The defence has questioned the way Inland Revenue characterised cash which flowed between the bank accounts of eleven Thai restaurateurs charged with tax fraud.
The defendants are facing sixty-four charges in the High Court at Wellington, including tax fraud and money laundering.
In its opening, the Crown said the defendants worked together to evade tax, including by failing to bank cash they received from customers.
However, their lawyer, Mike Lennard, told Justice Simon France today he had to be satisfied about the amount of cash involved, as calculated by IRD and where it came from.
"Continuous cycling of funds between the defendants, absent any other explanation, invites an inference that they were trying to hide the proceeds of an offence.

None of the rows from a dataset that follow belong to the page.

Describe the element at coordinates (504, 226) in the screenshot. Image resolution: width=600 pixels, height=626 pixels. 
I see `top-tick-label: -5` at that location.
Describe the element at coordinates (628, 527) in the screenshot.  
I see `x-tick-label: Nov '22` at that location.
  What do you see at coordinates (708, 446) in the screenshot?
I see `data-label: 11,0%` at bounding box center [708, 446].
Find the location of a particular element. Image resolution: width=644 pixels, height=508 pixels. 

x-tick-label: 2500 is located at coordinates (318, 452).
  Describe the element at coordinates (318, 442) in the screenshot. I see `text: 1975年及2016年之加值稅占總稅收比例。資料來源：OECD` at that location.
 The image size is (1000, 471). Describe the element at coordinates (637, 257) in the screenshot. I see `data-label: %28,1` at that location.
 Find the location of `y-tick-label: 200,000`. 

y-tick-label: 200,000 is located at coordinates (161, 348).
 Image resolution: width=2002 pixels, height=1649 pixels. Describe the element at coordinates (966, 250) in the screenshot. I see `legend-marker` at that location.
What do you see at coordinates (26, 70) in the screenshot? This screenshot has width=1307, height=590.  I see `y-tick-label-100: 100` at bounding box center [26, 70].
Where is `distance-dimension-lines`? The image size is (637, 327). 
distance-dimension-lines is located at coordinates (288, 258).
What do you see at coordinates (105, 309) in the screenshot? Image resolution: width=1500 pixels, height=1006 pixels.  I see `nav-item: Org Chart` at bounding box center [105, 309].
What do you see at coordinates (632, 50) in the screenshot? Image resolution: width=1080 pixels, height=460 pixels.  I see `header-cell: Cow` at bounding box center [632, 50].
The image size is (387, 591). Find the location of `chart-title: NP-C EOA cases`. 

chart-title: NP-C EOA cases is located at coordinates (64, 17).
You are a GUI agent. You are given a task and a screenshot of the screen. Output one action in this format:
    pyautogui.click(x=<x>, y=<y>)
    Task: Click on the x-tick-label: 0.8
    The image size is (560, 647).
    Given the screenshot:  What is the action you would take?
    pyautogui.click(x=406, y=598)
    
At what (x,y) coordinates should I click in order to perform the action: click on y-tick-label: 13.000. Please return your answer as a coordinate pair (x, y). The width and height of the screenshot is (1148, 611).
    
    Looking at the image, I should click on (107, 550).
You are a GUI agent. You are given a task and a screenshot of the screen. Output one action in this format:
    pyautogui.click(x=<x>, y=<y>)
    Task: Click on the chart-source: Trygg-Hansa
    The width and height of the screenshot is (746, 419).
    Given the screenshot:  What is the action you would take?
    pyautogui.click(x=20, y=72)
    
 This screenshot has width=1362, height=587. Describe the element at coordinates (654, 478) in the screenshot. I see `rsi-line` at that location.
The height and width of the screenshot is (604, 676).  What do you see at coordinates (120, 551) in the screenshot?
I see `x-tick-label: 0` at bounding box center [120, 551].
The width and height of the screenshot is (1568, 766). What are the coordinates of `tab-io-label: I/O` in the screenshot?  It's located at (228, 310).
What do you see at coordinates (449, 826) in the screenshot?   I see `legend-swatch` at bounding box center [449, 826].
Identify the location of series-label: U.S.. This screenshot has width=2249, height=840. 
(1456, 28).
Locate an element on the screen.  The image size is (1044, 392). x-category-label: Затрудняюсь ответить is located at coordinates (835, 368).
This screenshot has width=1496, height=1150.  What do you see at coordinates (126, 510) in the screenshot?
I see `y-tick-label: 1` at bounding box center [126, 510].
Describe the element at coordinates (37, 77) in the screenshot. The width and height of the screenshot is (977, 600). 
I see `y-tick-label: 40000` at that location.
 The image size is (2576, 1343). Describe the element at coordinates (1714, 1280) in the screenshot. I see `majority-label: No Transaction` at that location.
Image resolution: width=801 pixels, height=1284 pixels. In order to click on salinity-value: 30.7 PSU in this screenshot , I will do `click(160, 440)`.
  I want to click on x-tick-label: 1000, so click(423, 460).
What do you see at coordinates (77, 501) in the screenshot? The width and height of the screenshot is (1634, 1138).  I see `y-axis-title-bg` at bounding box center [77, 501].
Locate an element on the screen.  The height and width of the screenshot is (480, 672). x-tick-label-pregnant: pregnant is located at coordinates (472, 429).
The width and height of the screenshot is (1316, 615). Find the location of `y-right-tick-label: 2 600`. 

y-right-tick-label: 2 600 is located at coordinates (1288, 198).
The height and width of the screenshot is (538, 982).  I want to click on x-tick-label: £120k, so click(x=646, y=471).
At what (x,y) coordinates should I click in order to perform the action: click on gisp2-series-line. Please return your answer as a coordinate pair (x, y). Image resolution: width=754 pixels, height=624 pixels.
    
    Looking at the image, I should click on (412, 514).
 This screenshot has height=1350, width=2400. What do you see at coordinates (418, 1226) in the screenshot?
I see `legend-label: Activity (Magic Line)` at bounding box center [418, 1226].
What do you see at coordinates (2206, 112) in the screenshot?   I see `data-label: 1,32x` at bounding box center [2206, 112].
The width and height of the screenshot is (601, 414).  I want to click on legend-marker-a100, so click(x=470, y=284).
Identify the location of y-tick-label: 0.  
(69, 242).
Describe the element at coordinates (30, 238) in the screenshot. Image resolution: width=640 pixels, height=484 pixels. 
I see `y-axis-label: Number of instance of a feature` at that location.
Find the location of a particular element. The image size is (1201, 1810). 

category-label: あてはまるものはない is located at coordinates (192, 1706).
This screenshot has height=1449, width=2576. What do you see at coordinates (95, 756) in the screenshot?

"[But] for many of the transfers, participation in a 'Sher' scheme provides that other explanation: It is a traditional Thai cyclical savings scheme whereby, for social bonding and cash flow reasons, funds are circulated among participants."
Mr Lennard also questioned whether IRD's method of calculating how much cash the businesses received was sufficiently robust for use in a criminal court.
He said, as members of an extended family, the Crown also had to prove that each defendant knew of the business and tax conduct of the others.
"Is there proof to the required standard that individual defendants had the requisite knowledge of the businesses' financial and/or tax affairs to make them criminally liable?
"This also applies to family members who, while directors or shareholders of the businesses, were absent and left the running of the businesses to others."
Regarding the money laundering charges, Mr Lennard said that if the Court decided no tax evasion took place, then the money involved would not be the proceeds of an offence.
The trial is expected to run for about ten weeks.